Scan the entries for "Given". Every line that holds it is to be copied.

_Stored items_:
★ ★ ★ ★ ★

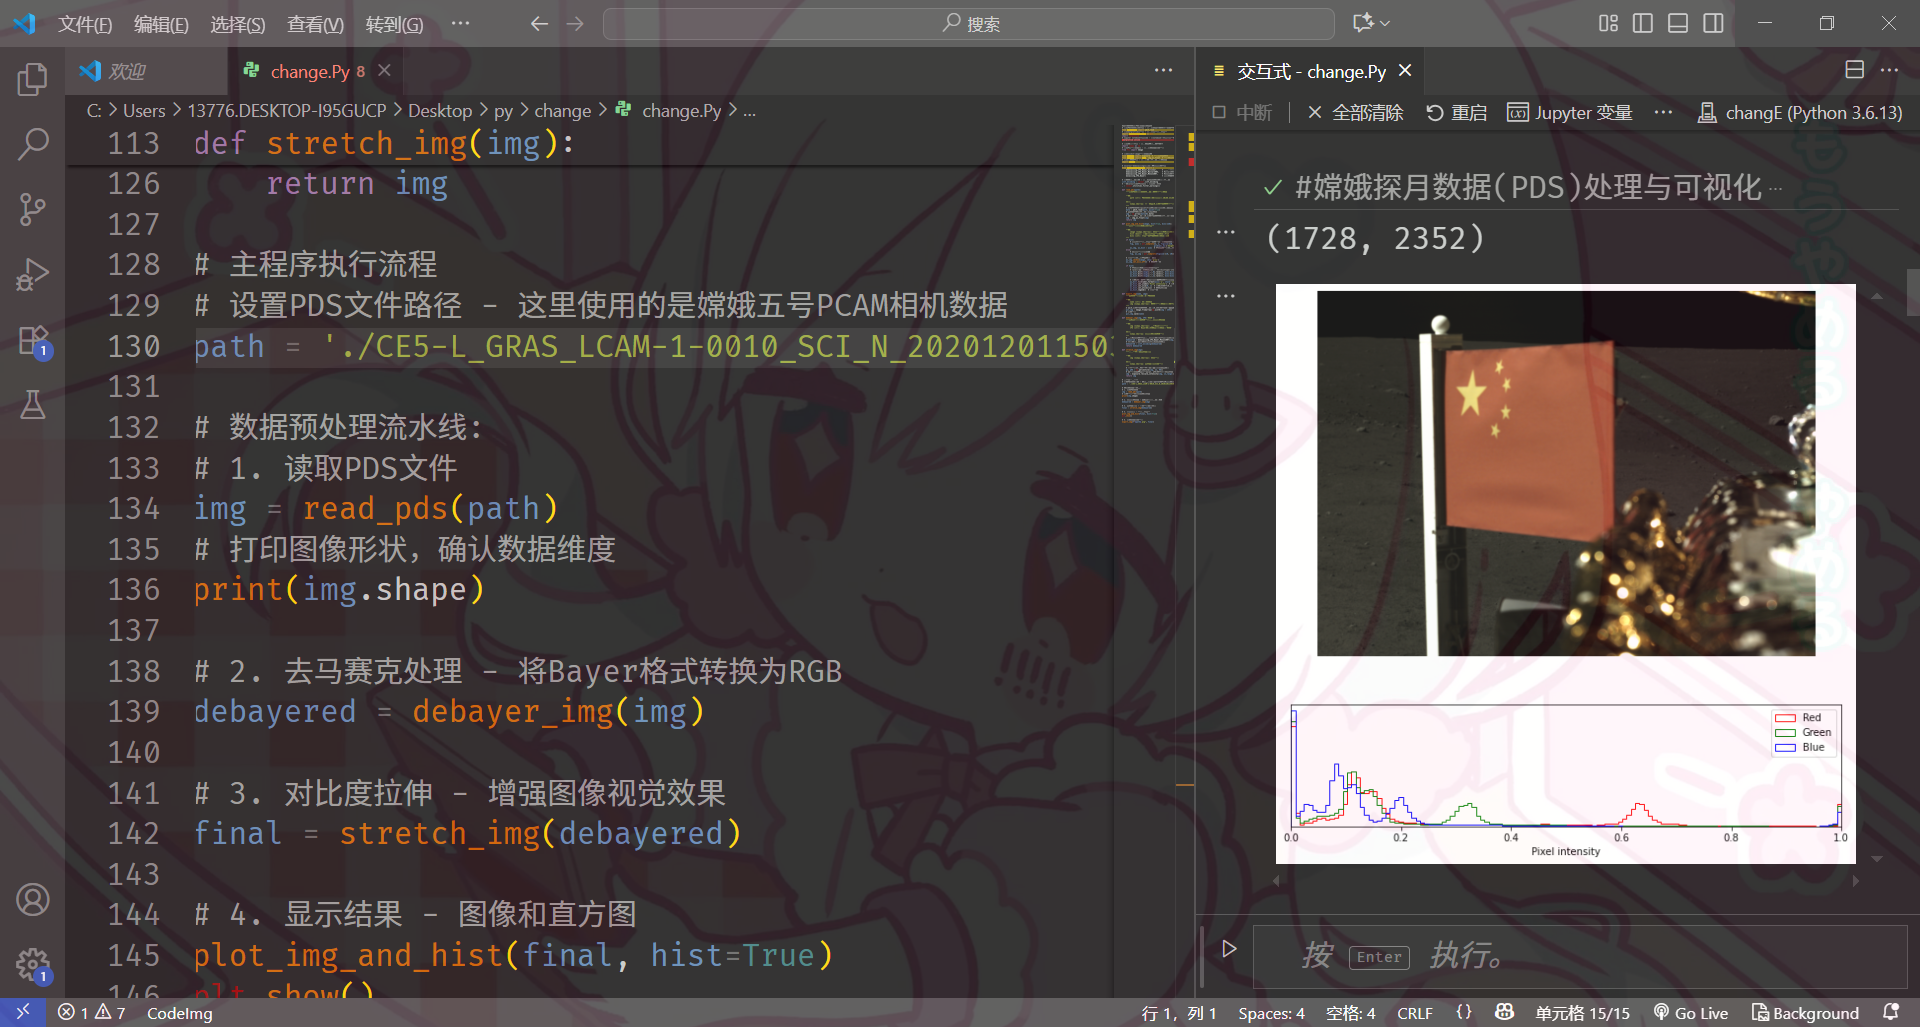Open the CRLF line ending selector
This screenshot has width=1920, height=1027.
point(1414,1013)
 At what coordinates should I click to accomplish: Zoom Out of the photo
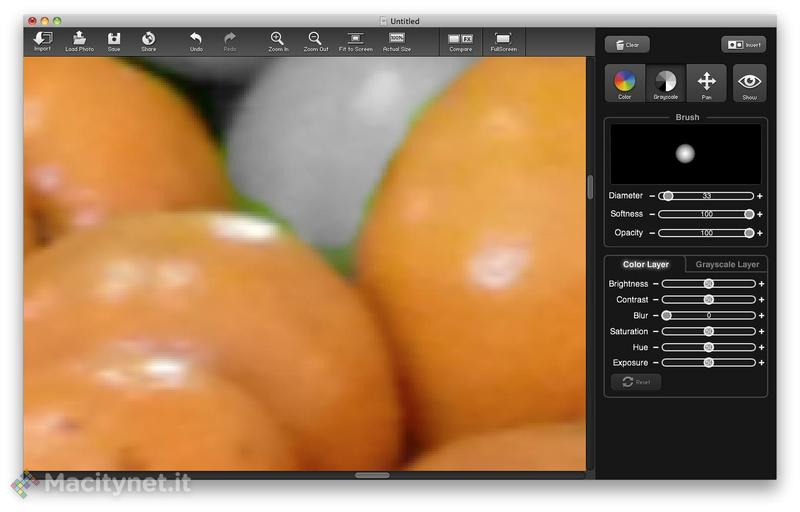tap(315, 40)
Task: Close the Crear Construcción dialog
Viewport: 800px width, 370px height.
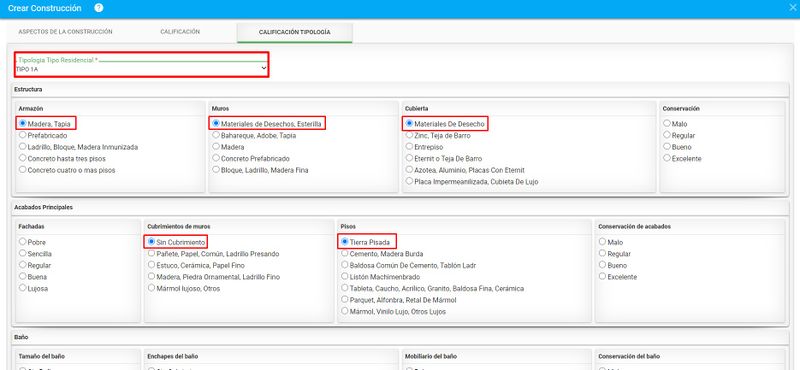Action: tap(792, 8)
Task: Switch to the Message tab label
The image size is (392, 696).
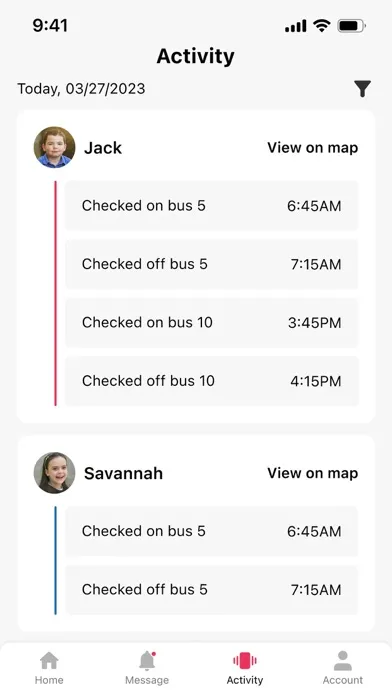Action: (x=147, y=680)
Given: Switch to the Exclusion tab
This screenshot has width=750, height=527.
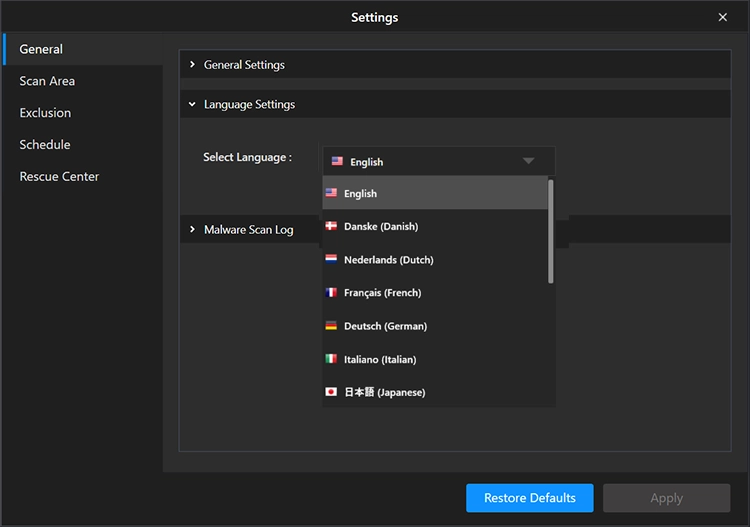Looking at the screenshot, I should (x=45, y=113).
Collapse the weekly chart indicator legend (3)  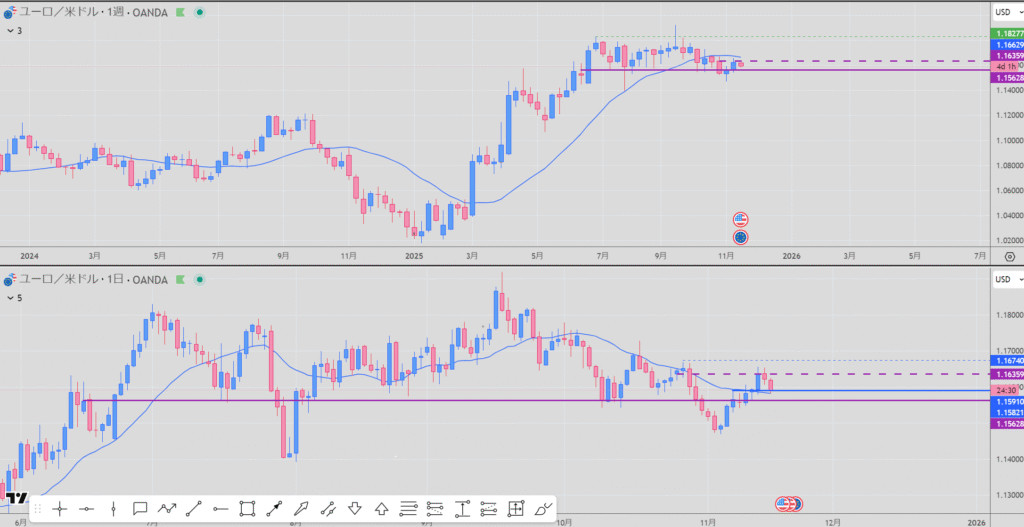(9, 31)
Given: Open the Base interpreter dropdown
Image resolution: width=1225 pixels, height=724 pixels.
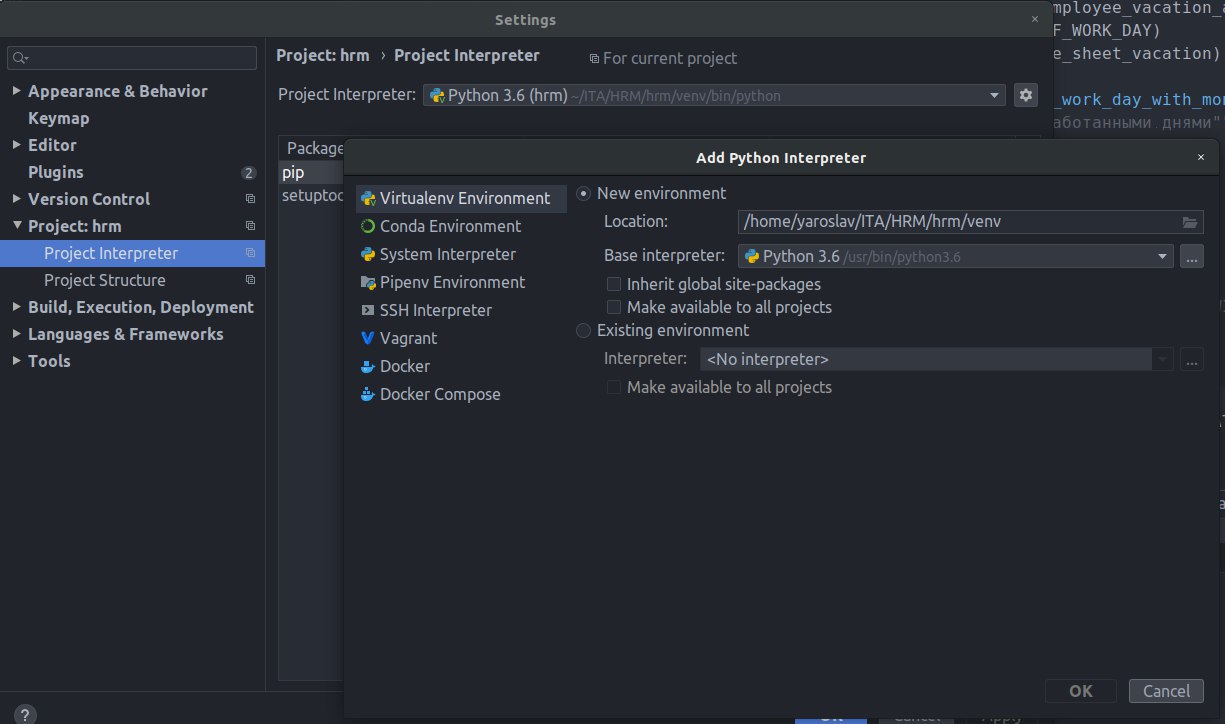Looking at the screenshot, I should click(1163, 256).
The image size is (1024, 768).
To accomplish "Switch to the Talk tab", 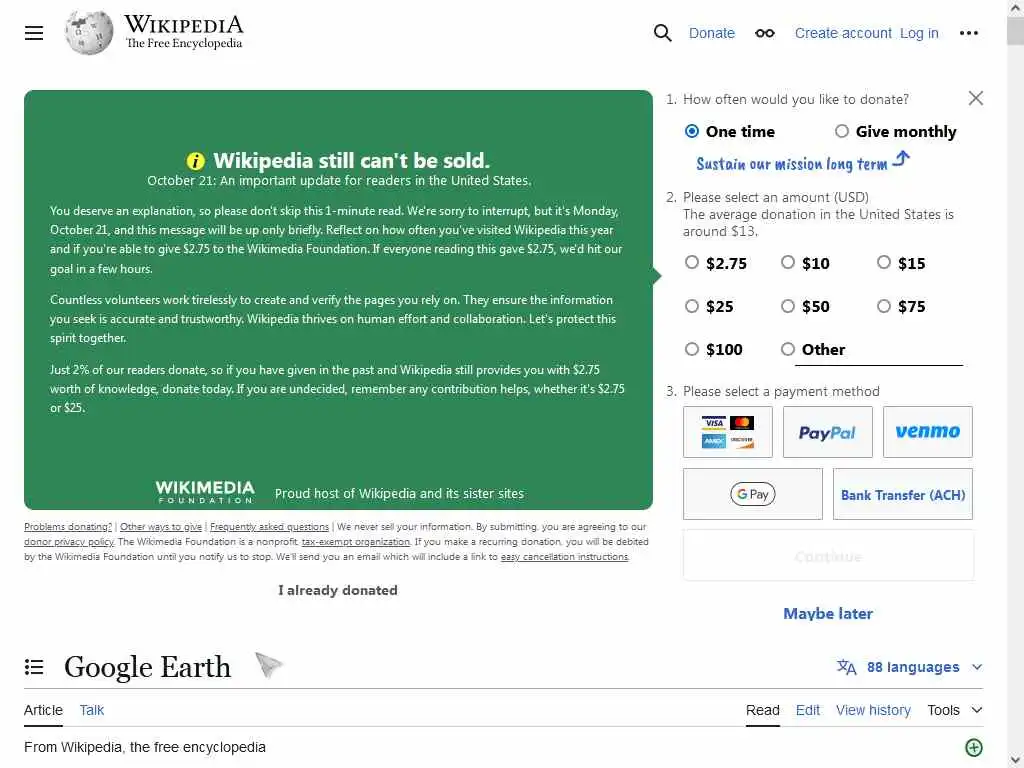I will 91,710.
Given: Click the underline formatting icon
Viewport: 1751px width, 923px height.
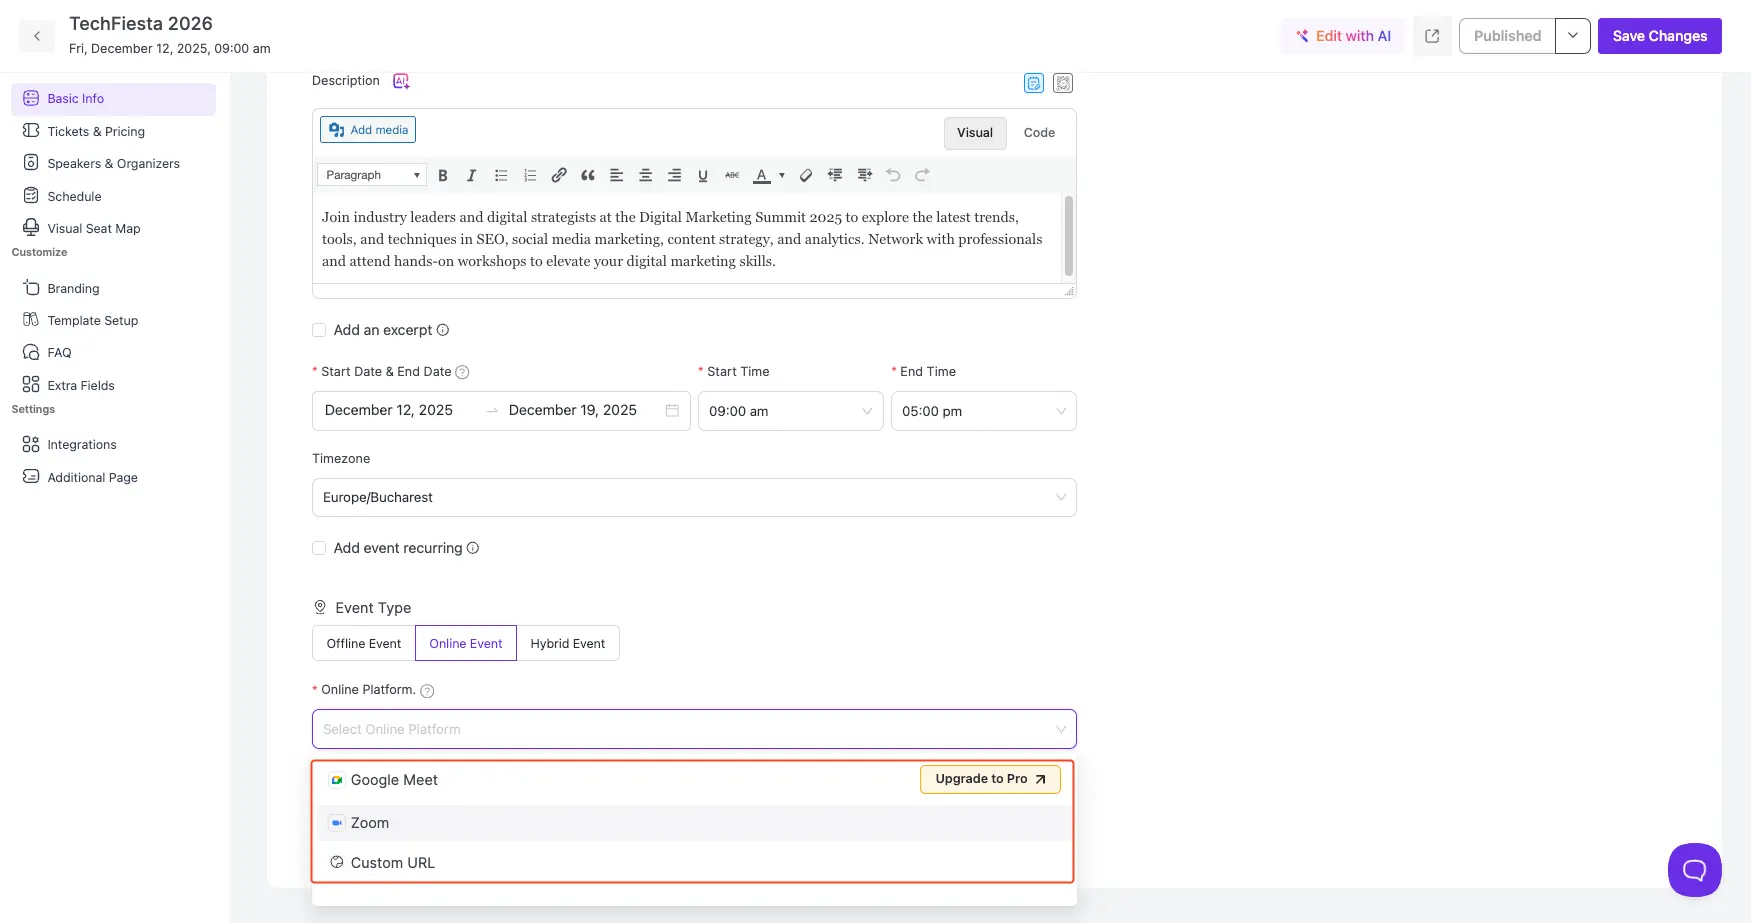Looking at the screenshot, I should point(703,175).
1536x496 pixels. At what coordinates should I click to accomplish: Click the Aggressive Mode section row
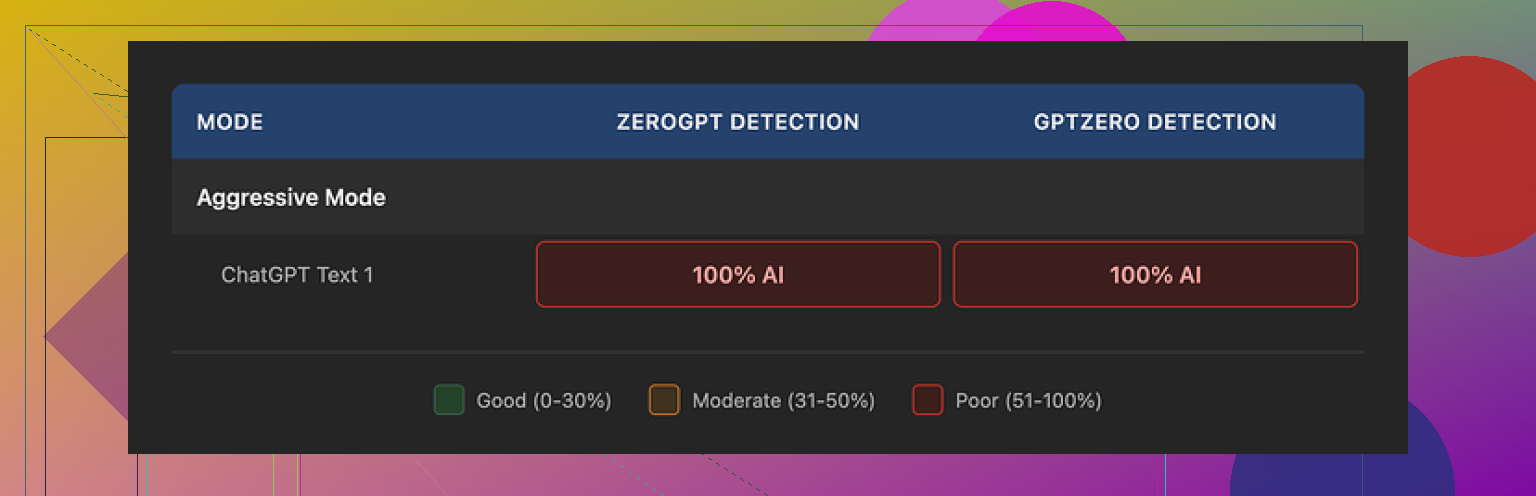click(291, 198)
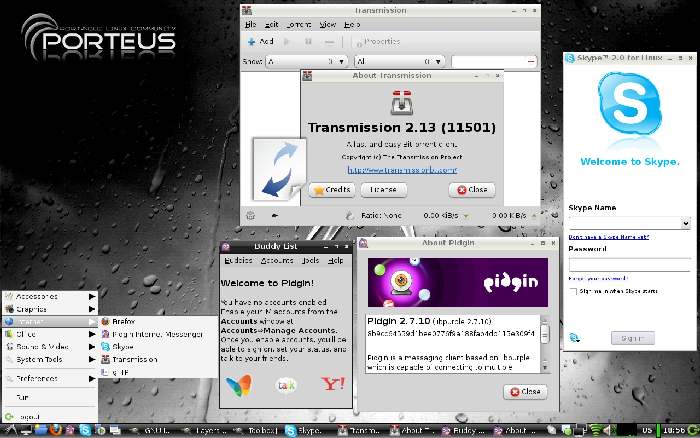Click the MSN butterfly icon in Buddy List
700x438 pixels.
[x=238, y=385]
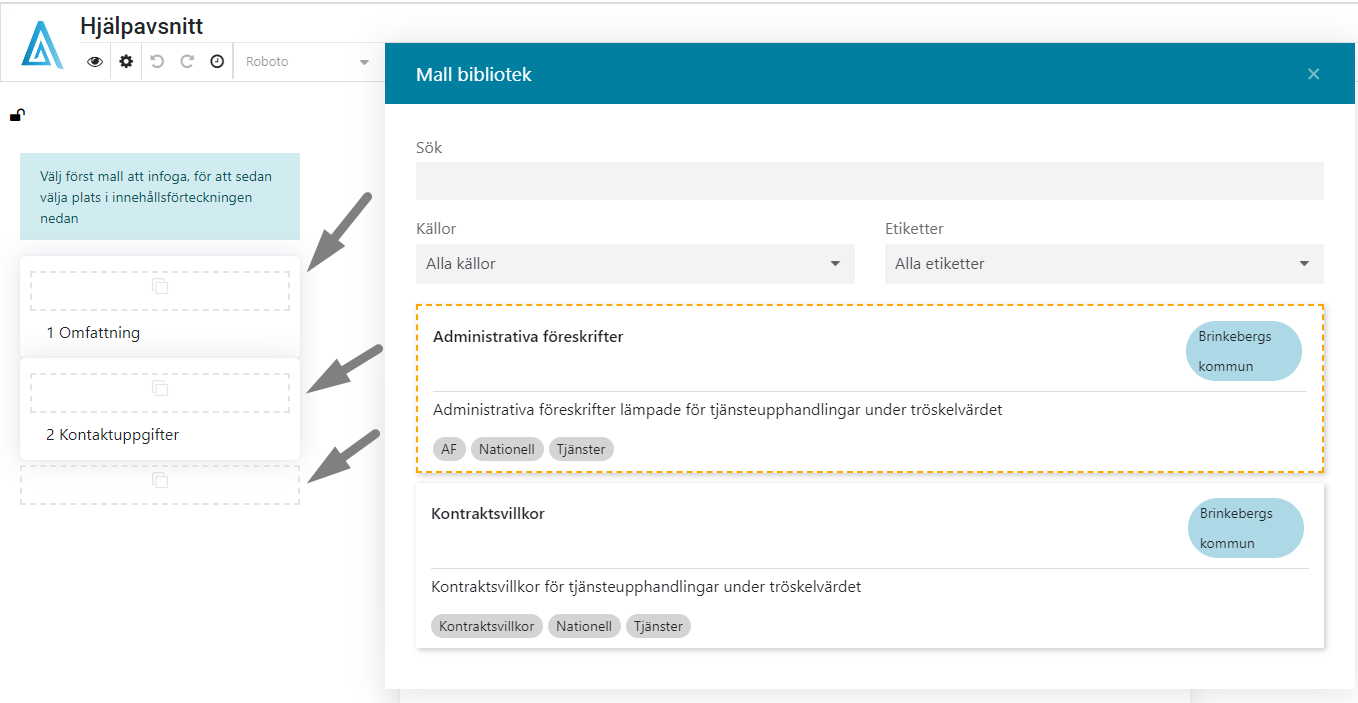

★ ★ ★ ★ ★

_Finished task_:
Given: Switch to the Exclusion tab
Given: Open the Base interpreter dropdown
Given: Click the underline formatting icon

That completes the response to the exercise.